As the studio deal died, the older firm, Titan Atlas Manufacturing, was still on the hook for the $3.65 million loan from Deutsche Bank that Don Jr. and his partners had personally guaranteed. In November 2014, days before the loan became due, Don Jr.’s father stepped in. A new Trump company called D B Pace Acquisitions purchased the loan from the bank and inherited the mortgage on the warehouse as collateral.

The next month, D B Pace foreclosed on the property and eventually took ownership of the warehouse. The move kept the warehouse in family hands and beyond the reach of creditors.

Eickmeyer, the farmer who had invested $950,000 in Titan Atlas Manufacturing, was furious.

In court documents, he alleged that D B Pace was “acting as an alter ego” for Don Jr. and his father. Eickmeyer said they had “participated in a civil conspiracy” to keep him from getting his money back. Eickmeyer did not respond to a request for comment.

Garten said the Trumps were not conspiring but acting independently in their own interests.

“The transaction was completely arm’s-length,” he said.

According to his most recent personal financial disclosure form, President Trump still owns the Pace Street warehouse, where Don Jr. and Blackburn started out. Most of the space in the warehouse — 114,500 square feet — had been leased to an industrial textile company. In April 2016, the company sued, alleging that leaks in the roof caused $4.5 million in damage.

In a recent court filing, D B Pace said it was not responsible for the alleged damage, because it occurred before the firm took ownership of the building.

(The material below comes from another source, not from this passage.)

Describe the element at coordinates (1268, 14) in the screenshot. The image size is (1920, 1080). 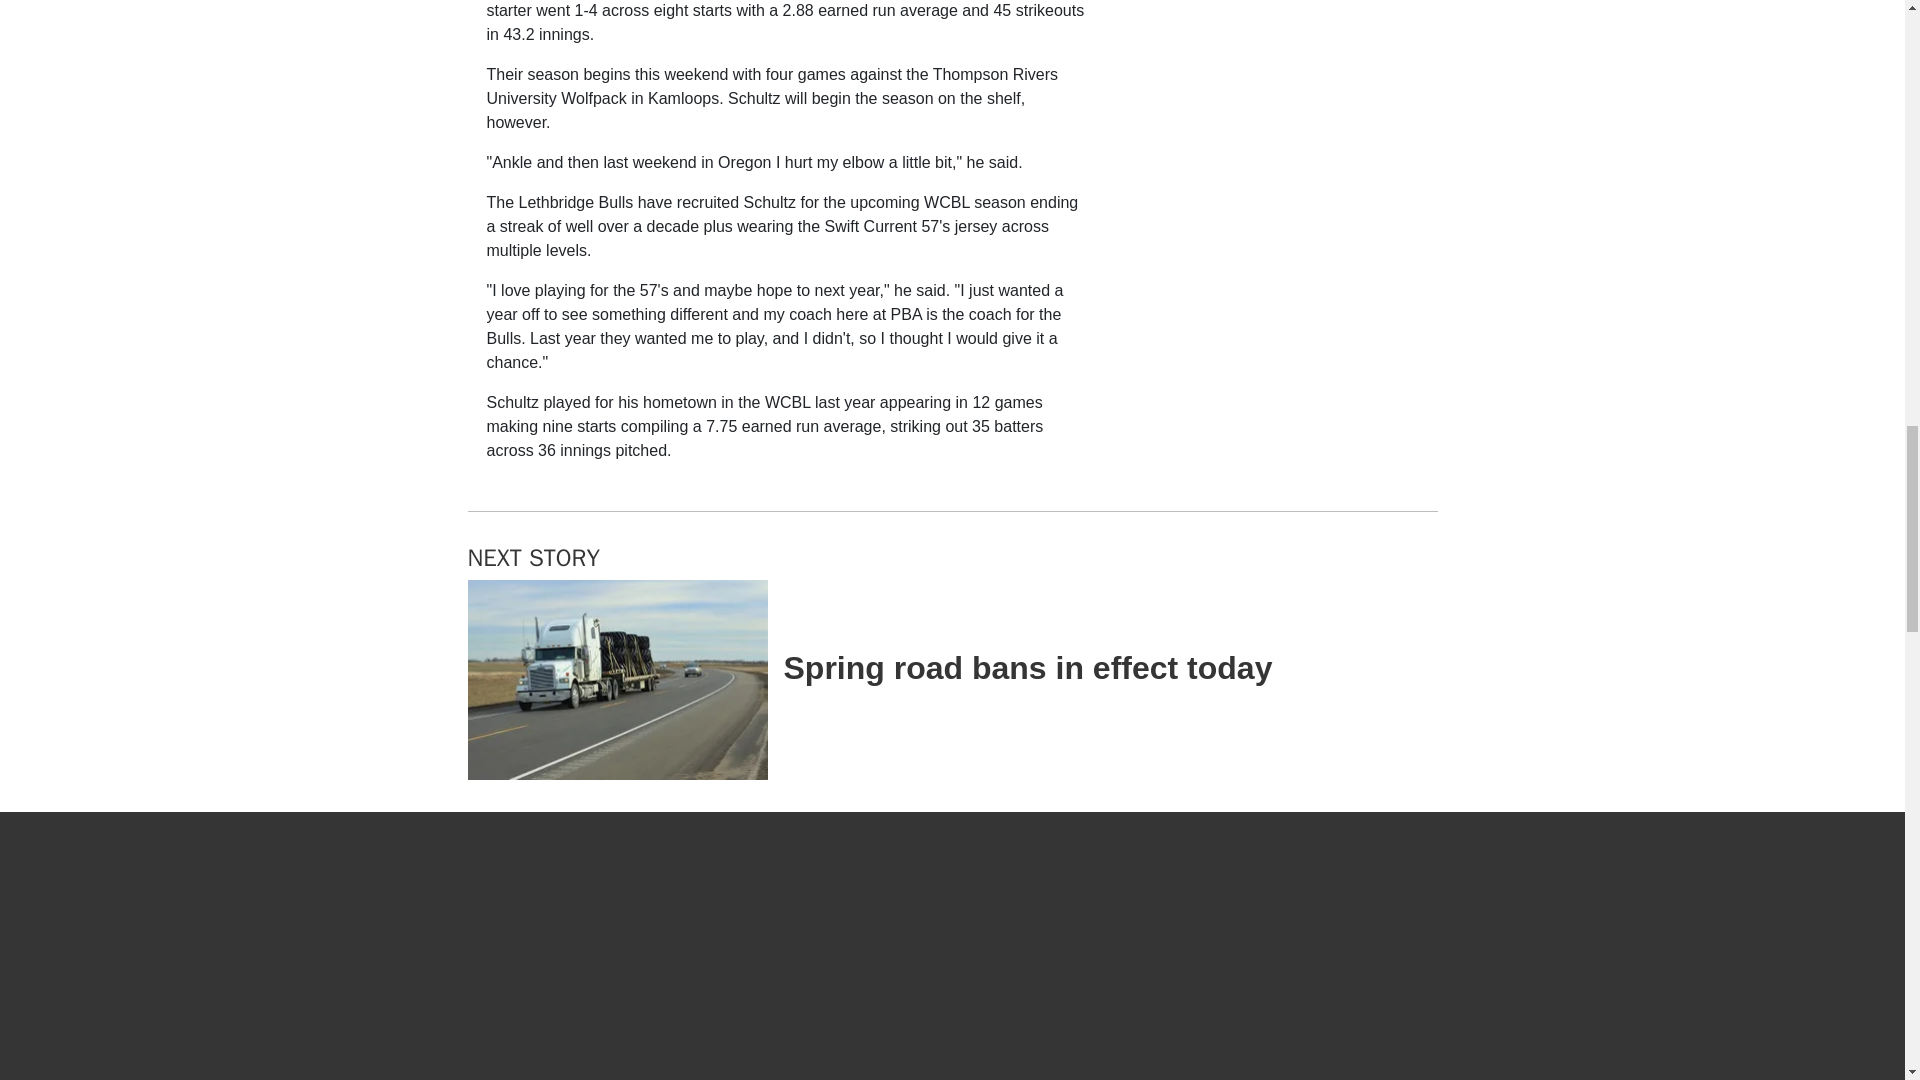
I see `3rd party ad content` at that location.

D B Pace has also tried to take advantage of a South Carolina program that would shield it from responsibility for pollution caused by previous landowners. To qualify, D B Pace told the state that it had no ties to any prior owner of the warehouse, including Titan Atlas Manufacturing. But state regulators recently asked about the Trump family’s ties to both TAM and D B Pace, according to the New York Times.

The hospital deal

Don Jr., Blackburn, Durbano and others had invested in yet another company in North Charleston that was running into trouble. In early 2014, the company, Chicora Gardens, paid $5 million for an abandoned Navy hospital that the city owned in a depressed part of town, according to court and corporate records.

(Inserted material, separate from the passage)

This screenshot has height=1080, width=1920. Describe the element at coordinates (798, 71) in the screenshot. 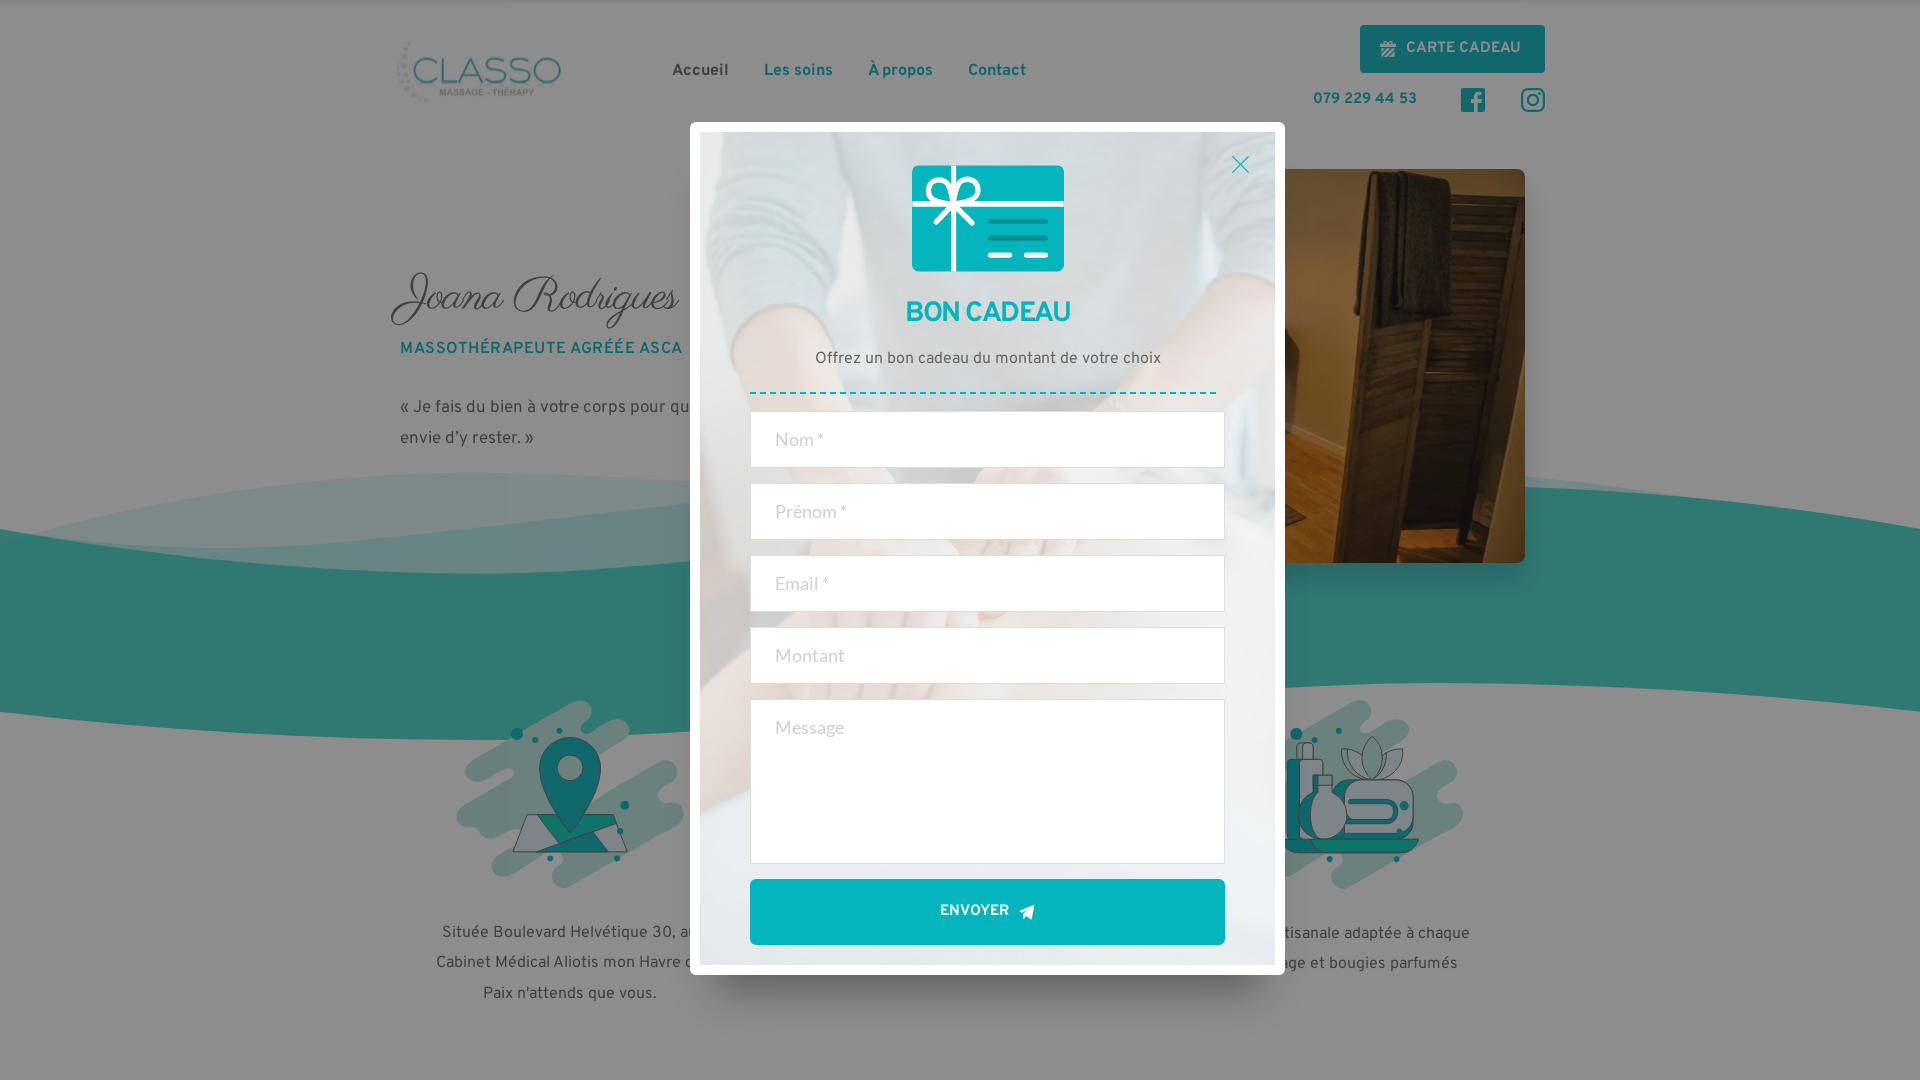

I see `Les soins` at that location.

Don Jr. owned just 10 percent of Chicora, but municipal officials were hopeful that his involvement might lead to a larger investment by the Trump Organization, Durbano told The Post.

The plan was to renovate the 400,000-square-foot building and lease it to the Charleston County government for a social services hub. Chicora borrowed $15 million from an investment fund in Boston to do the work.

But when it was time for the county to move into the space, the building was not ready. The county backed out of its lease in March 2016, followed by other tenants.

Dawes Cooke, the county’s attorney, told The Post that Chicora “may have bitten off more than they could chew on this project.”

Two months after the lease cancellation, Chicora filed for bankruptcy under Chapter 11, which allows a company to reorganize its debts and stay in business. The case is still playing out in a federal court in South Carolina, with Chicora, its lender and county officials all pointing fingers.

Chicora listed its main asset as the old Navy hospital, which was appraised at $38 million if the leases are enforced. Its liabilities were listed at $22 million.

Durbano defended Chicora’s project as an earnest effort to improve a run-down building.

Drawing on direct experience working with Don Jr. and Blackburn, Durbano said they are “very pleasant, forthright, honest.” He said he cannot explain the repeated failures.

“The answer is, I don’t think anyone knows. Maybe it was the economy. Maybe it was the litigation,” Durbano said. “Sometimes you just run out of cash.”

Alice Crites contributed to this report.